奇跡が起きて、いま生きている事に感謝

胸椎破裂骨折からの社会復帰を目指してます

時間をどう使うのか??

疑問!家族の時間を削って仕事ばかりは当たり前なのか?

私にとっては「仕事より家族のほうが大切」という感覚があたりまえのように身に染み付いてしまったので、ときどき普通の日本人たちがそういう考えをしないことを忘れてしまう。しかし、この考え方はまだまだ日本に浸透していない。海外ニートさんがいうように、繰り返し繰り返し「啓蒙活動」を続けていくべきなのかもしれない。

本来アメリカとは文化的に何の関係もないベトナムでも、この点考え方はアメリカと同じである。私はさまざまな国に住み、さまざまな出身国の人々と話したが、日本のような「滅私奉公」「家族より仕事」という人々を日本以外で見たことがない。

ところが多くの日本人たちは日本の外のことを知らない。私はときどき日本に帰って日本人たちと話をすると「へえ~海外ではそうなんですか?」と真顔で質問されるので、逆に驚いてしまう。多くの人たちが、いまの自分たちのやり方が当たり前だと思い込んでいるのだ。「家族より仕事を上に置く」以外の考え方がこの世界にあることさえ知らない。

無理もないかもしれない。私でさえ、カナダに移住した直後は、日本式の「モーレツ仕事法」を持ち込んで、同僚たちの反発を買った。だが、だんだん彼らの発想を理解するにつれて、彼らのやり方のほうが正しいと信じるに至った。

カナダで私が働いていた小さなソフトウェア会社では、社長・副社長・従業員たちは、結婚記念日になると大きな花束を買い込んで定時より早く帰宅して行った。夫婦で食事に出かけるらしい。従業員たちは笑顔で「おめでとう」と祝福の言葉をかけていた。もちろん「仕事はどうなるんだ?私生活を会社に持ち込むな」と不機嫌顔の上司などいない。そもそも社長からしてそうなのだから。

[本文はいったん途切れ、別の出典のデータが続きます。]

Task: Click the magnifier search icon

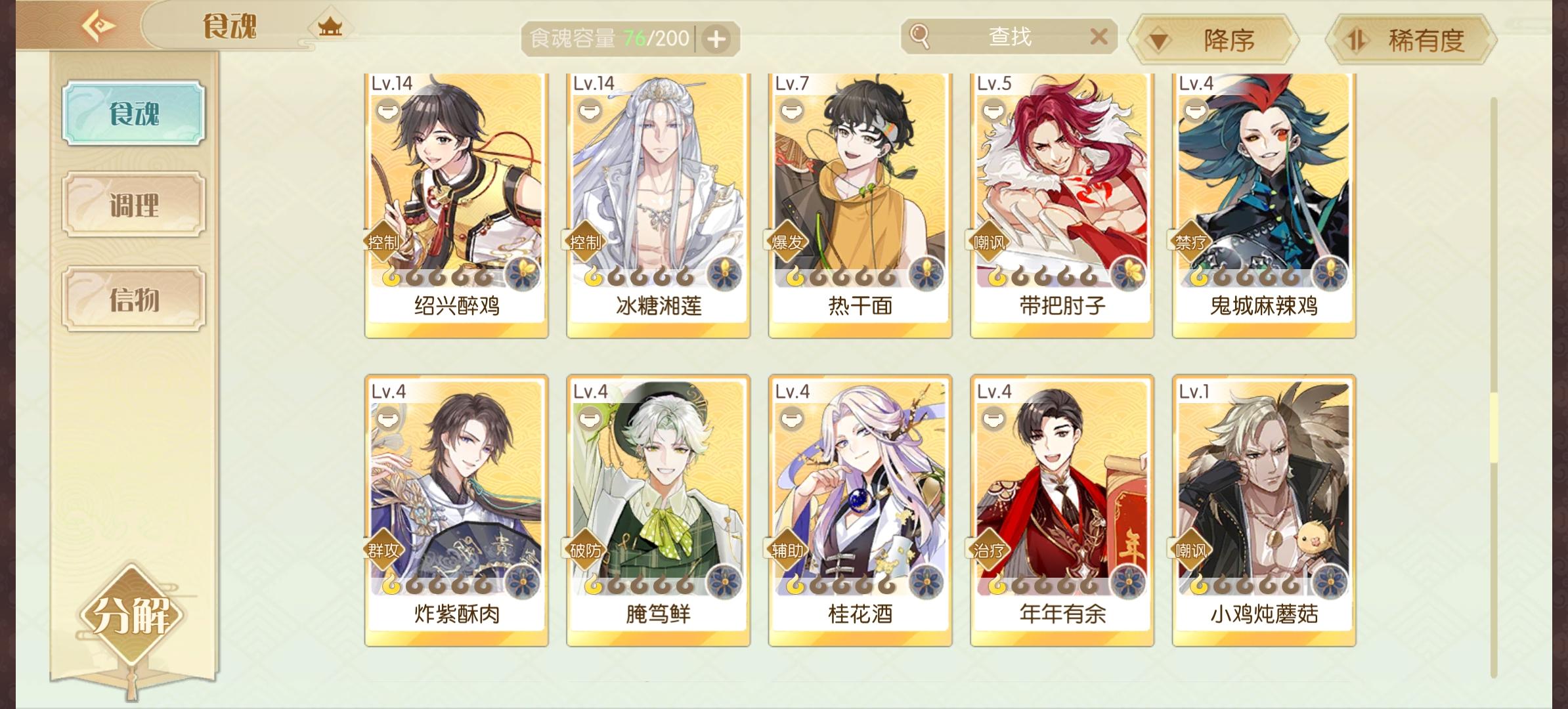Action: (921, 37)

どんなに忙しくても夏休みは取る。取引先に担当者の不在を告げても「え?○○さんは××へ旅行に出かけたの?いいねえ。いいよ、この案件は○○さんが帰ってきたときに連絡してもらえば」と心からうらやましそうであった。「納期はどうした?休暇?ふざけるな」などと、無理やりねじ込んでくる客などいない。

私の知るかぎり、こんな光景はカナダではごく当たり前のものだ。

日本人でありながら、私が日本企業で働いたり、日本の会社とお付き合いするのがためらわれるのは、労働に対する価値観が決定的に合わないからだ。まったく残念としかいいようがない。

日本人が、こんな長時間労働で、神経をすり減らして得たものは何か?失われた20年ではないか。「怠け者」のイタリアより低い一人あたり GDP ではないか。世界で負け続けている製造業ではないか。

たとえば、自分のビジネスを大きくして、将来大金持ちになり、それで家族を楽にしてやろう、そのためにいまは家族との時間を犠牲にしても頑張る、というならまだわかる。しかし、そういうビジョンもなく、一生サラリーマンとして安月給に甘んじながら労働時間だけ長いというのは、本人たちには気の毒だが、滑稽としかいいようがない。

アメリカや中国でも、ものすごく長時間働いている人たちはいるが、彼らは同時に猛烈に稼いでいる。サービス残業なんていうカネにもならない長時間労働をやっているのは日本人しかない。アメリカ人や中国人には理解不可能だろう。

私は、企業の経営者にも労働者にも「いましていることの目的は何か?」「カネを稼ぐための最適な手段はなにか?」と問う合理性が不足していることが、いまの日本経済の苦境の根本的な原因だと思えてならない。

日本人たちよ、もっと合理的になろう。自分たちがなぜここにいるのか反省してみよう。そもそも何のために働いているのか?自分の労働時間の長さは地位や報酬に見合ったものなのか?一生懸命頑張った成果は本当に自分や家族に戻ってくるのか?

本当は、自分や家族の幸福が目的で、そのための手段として働いているんじゃないの?合法的で道義的なものであれば、カネを稼ぐ手段はなんでもいいんじゃないの?もっと普通で当たり前なことをしようよ。そうすれば市場経済が私たちを豊かにする手伝いをしてくれるだろう。